The suit with offers and with gifts was crowned,
Which for that youth's refusal left no ground.
XI
"Faustus set forth, and, after few days' ride,
Reached Rome, and his paternal mansion gained:
There with entreaties so the brother plied,
He to that journey his consent obtained;
And wrought so well (though difficult to guide)
Silent even young Jocundo's wife remained;
He showing her what good would thence ensue,
Besides what gratitude would be her due.
XII
"Jocundo names a time to wend his way,
And servingmen meanwhile purveys and steeds;
And a provision makes of fair array;
For beauty borrows grace from glorious weeds.
Beside him or about him, night and day,
Aye weeping, to her lord the lady reads;
She knows not how she ever can sustain
So long an absence, and not die with pain.
XIII
"For the mere thought produced such misery,
It seemed from her was ravished her heart's core.
-- `Alas! my love (Jocundo cried) let be
Thy sorrows' -- weeping with her evermore --
`So may this journey prosper! as to thee
Will I return ere yet two months are o'er;
Nor by a day o'erpass the term prescribed,
Though me the king with half his kingdom bribed.'
XIV
"This brought his troubled consort small content:
She that the period was too distant said,
And that 'twould be a mighty wonderment,
If her, at his return, he found not dead.

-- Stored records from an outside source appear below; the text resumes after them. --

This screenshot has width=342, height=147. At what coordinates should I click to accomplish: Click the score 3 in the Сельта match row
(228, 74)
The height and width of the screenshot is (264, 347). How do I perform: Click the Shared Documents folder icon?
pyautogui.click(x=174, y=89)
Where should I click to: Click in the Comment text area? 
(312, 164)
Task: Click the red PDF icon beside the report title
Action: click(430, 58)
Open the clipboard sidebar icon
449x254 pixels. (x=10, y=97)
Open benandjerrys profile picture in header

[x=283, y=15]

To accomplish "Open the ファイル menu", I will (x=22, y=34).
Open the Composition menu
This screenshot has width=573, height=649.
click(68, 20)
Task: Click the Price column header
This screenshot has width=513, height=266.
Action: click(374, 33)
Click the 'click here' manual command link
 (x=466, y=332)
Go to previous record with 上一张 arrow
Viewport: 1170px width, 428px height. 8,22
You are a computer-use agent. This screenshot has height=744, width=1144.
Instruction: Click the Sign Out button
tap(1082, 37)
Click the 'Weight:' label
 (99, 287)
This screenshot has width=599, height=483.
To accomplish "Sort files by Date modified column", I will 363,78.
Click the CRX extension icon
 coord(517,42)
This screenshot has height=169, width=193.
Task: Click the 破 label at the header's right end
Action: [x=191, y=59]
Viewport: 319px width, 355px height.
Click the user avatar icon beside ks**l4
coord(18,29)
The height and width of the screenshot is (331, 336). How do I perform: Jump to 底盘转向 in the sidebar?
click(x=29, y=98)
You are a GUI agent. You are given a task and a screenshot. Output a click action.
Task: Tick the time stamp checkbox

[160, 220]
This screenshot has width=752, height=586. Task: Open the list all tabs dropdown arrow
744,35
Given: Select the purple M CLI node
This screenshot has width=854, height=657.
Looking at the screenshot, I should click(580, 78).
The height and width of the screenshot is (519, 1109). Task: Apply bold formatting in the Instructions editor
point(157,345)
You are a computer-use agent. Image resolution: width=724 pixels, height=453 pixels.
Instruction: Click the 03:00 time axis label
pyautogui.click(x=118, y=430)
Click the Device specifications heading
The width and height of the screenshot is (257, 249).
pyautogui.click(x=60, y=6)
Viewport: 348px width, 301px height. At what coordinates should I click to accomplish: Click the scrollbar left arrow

The grief which, day and night, her bosom rent,
Was such, that lady neither slept nor fed:
So that for pity oft the youth repented
He to his brother's wishes had consented.
XV
"She from her neck unloosed a costly chain
That a gemmed cross and holy reliques bore;
Which one, a pilgrim of Bohemia's reign,
Had gathered upon many a distant shore;
Him did her sire in sickness entertain,
Returning from Jerusalem of yore;
And hence was made that dying pilgrim's heir:
This she undoes, and gives her lord to wear;
XVI
"And round his neck entreats him, for her sake,
That chain in memory of herself to wind:
Her gift the husband is well pleased to take;
Not that a token needs his love to bind:
For neither time, nor absence, e'er will shake,
Nor whatsoever fortune is behind,
Her memory, which, rooted fast and deep,
He still has kept, and after death will keep.
XVII
"The night before that morning streaked the sky,
Fixt for his journey, to his sore dismay,
Her husband deemed that in his arms would die
The wife from whom he was to wend his way.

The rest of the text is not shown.